— Ausgangstext —

═══

Die UNO macht sich zahnlos

Khartum hat sich sichtbar nicht um das UN-Ultimatum gekümmert. Folgen hat das keine

BERLIN taz ■ „Auf gar keinen Fall“, sagte der Leiter der sudanesischen Regierungsdelegation bei den Darfur-Friedensgesprächen in Nigeria letzte Woche. Er war gefragt worden, ob Khartum gedenke, die Forderungen der UNO nach einer Befriedung der Kriegsregion zu erfüllen.

Madschsub al-Chalifa sprach offen aus, was sonst nur hinter vorgehaltener Hand gesagt wird: Das 30-Tage-Ultimatum des UN-Sicherheitsrats an Sudans Regierung bleibt folgenlos.

„Die Dschandschawid-Milizen entwaffnen und Dschandschawid-Führer und ihre Mitstreiter, die Verletzungen der Menschenrechte und des Völkerrechts und andere Gräueltaten begangen oder dazu angestiftet haben, festzusetzen und vor Gericht zu stellen“ – das war die Forderung des UN-Sicherheitsrates am 30. Juli in der Resolution 1556. Im Falle der Nichteinhaltung werde der Rat nach 30 Tagen „weitere Maßnahmen einschließlich solcher unter Artikel 41 der UN-Charta erwägen“. Artikel 41 beinhaltet unter anderem die Unterbrechung der Wirtschaftsbeziehungen, des Verkehrs, der Kommunikationsverbindungen und den Abbruch der diplomatischen Beziehungen. Das war schon eine Minimaldrohung angesichts der Kriegsverbrechen, die Sudans Regierungsstreitkräfte und die mit ihnen verbündeten Milizen in Darfur zur Niederschlagung der dortigen Rebellenbewegungen begangen haben, mit 50.000 Toten und über 1,5 Millionen Flüchtlingen.

═══

— Gegebenes Material —
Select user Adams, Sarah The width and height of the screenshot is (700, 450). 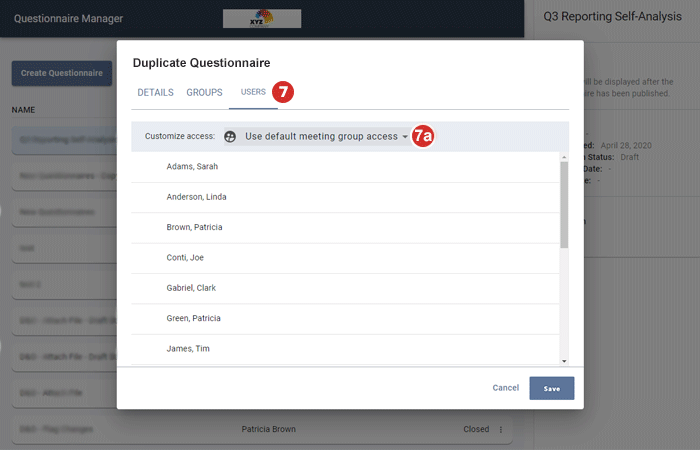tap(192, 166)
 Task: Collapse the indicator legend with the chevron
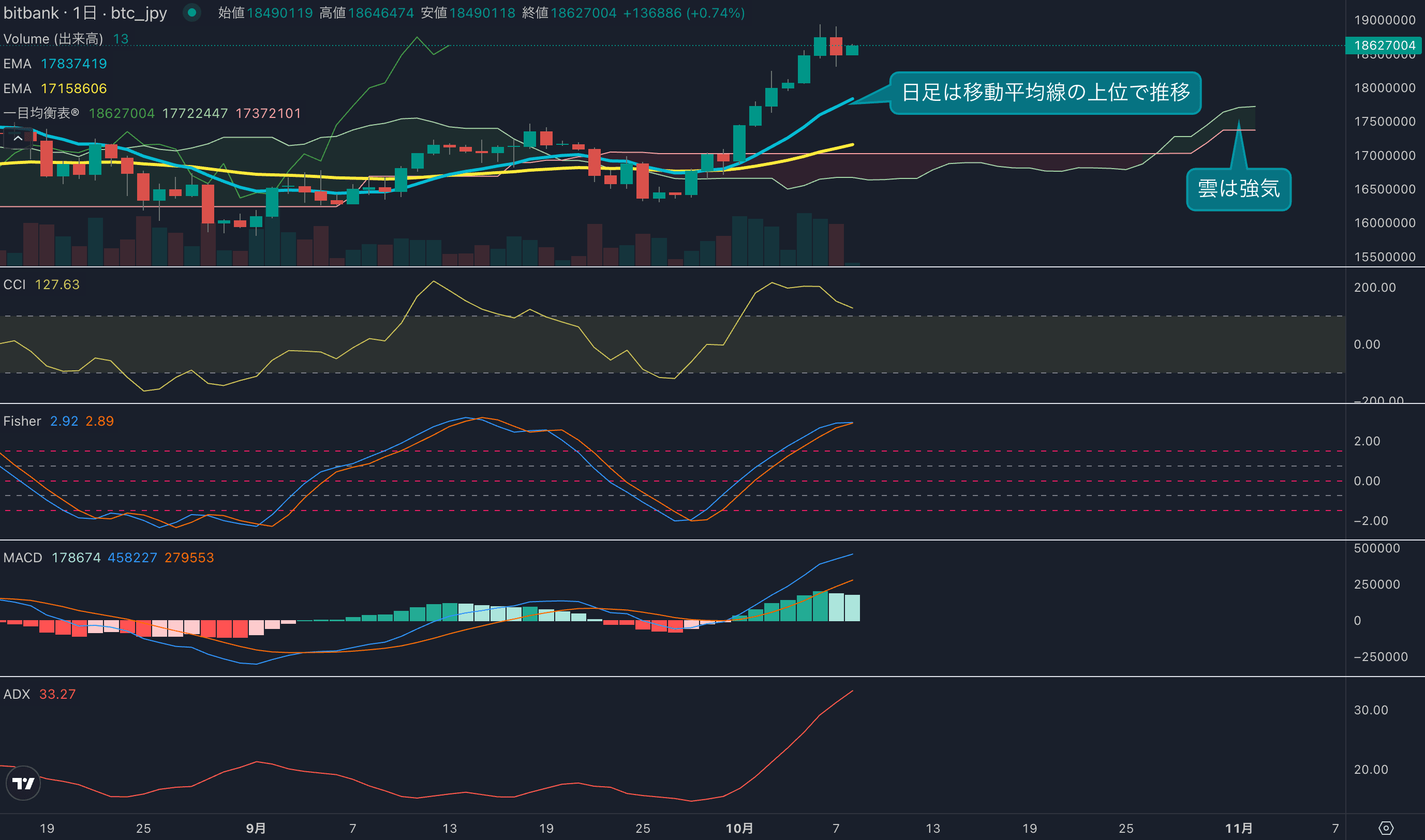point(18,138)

═══

— Aufgabe —
Beantworten Sie anhand des Artikels über das UN-Ultimatum an den Sudan:
(a) In welchem Land fanden die Darfur-Friedensgespräche statt?
(b) An welchem Datum stellte der UN-Sicherheitsrat seine Forderung in der Resolution 1556?
(c) Wie viele Tote werden für Darfur genannt?
Die Liste wird für die Bearbeitung nicht benötigt.

— Lösung —
(a) In Nigeria.
(b) Am 30. Juli.
(c) 50.000 Tote.